Intentar decir a los jóvenes que lo bueno es cooperar cuando nos ven correr detrás de lo que individualmente nos beneficia; que hay que acoger e incluir a los que son distintos sin intentar que sean como nosotros, cuando nos oyen justificar las medidas represoras contra los inmigrantes; que el consumo sin control es depredador de la naturaleza, favorecedor de injusticia y alienante, cuando no practicamos el re-utilizar, reciclar y reducir nuestras posesiones; que hay que cultivar la alegría y la esperanza para contribuir a hacer un mundo más humano y feliz, cuando nos ven como malos agoreros siempre dispuestos a vaticinar lo peor, incapaces de encontrar signos de vida y confianza; que comprometerse en una tarea, trabajar por los demás, por el bien común, es la mejor manera de gastar la vida, cuando nos ven renegar de cualquier cosa o de cualquier persona que nos incomode, nos mueva de nuestros planteamientos o de nuestro sillón; que lo importante es que sean sinceros y coherentes consigo mismos, cuando les damos muestras innumerables de que lo que hay que buscar es conseguir lo máximo y lo mejor, caiga quien caiga y cueste lo que cueste; intentar decirles, en fin, que lo importante es que sean buena gente y quieran a los demás, cuando nuestros esfuerzos se centran más en la satisfacción de deseos, casi siempre egoístas e insolidarios, es muy complicado. Y es una tarea de todos, que a todos nos exige autenticidad.

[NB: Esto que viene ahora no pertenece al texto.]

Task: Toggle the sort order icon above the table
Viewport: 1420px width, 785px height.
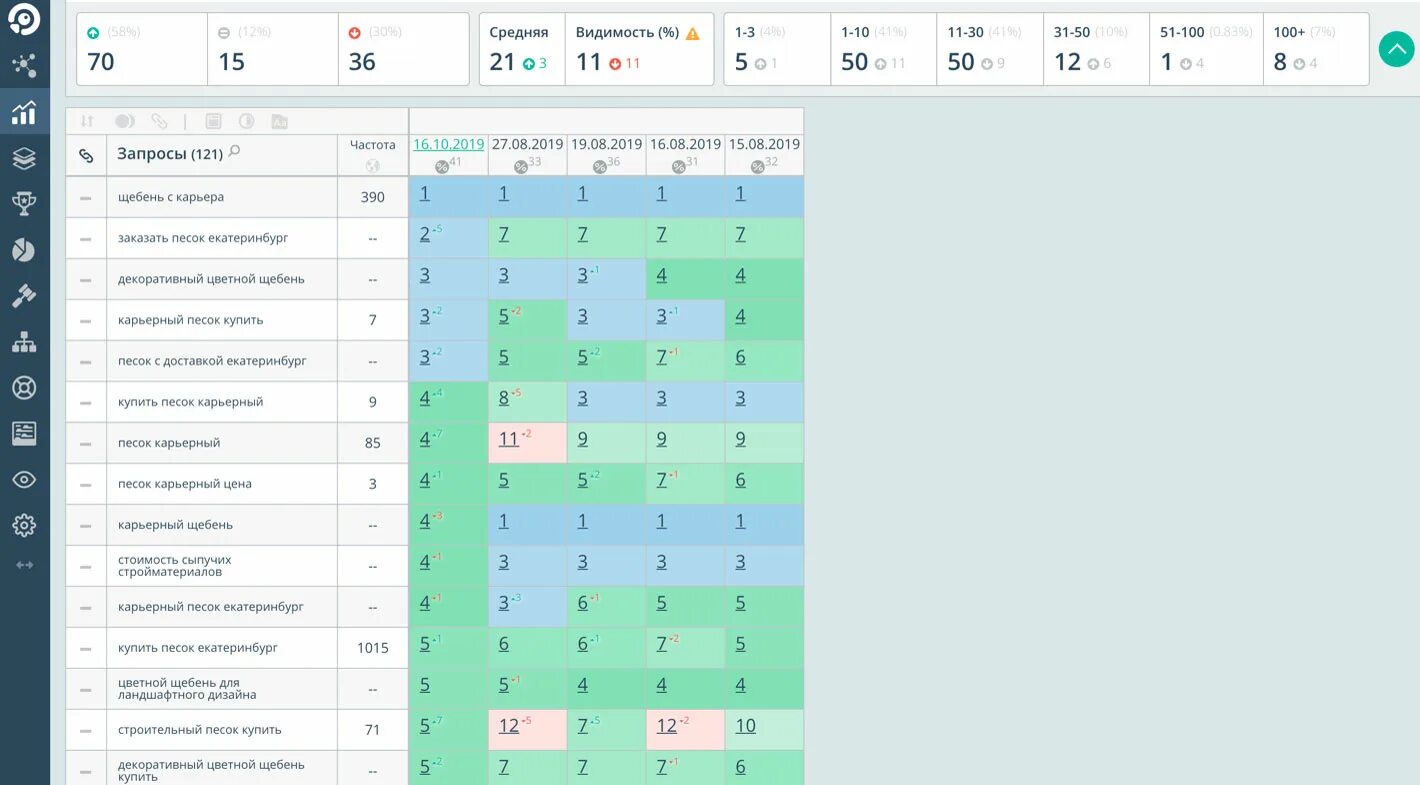Action: [x=87, y=121]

Siempre, y en esto creo que nada ha cambiado, lo que realmente educa, enseña, estimula y anima a seguir, es el ejemplo. Todos podemos actuar de forma más transparente y acorde con lo que queremos transmitir. La realidad social la configuramos todos, los jóvenes, los educadores, los padres y las instituciones. Para contagiar un virus es necesario padecerlo, para contagiar valores es necesario creer en ellos y esforzarnos cada día por vivirlos.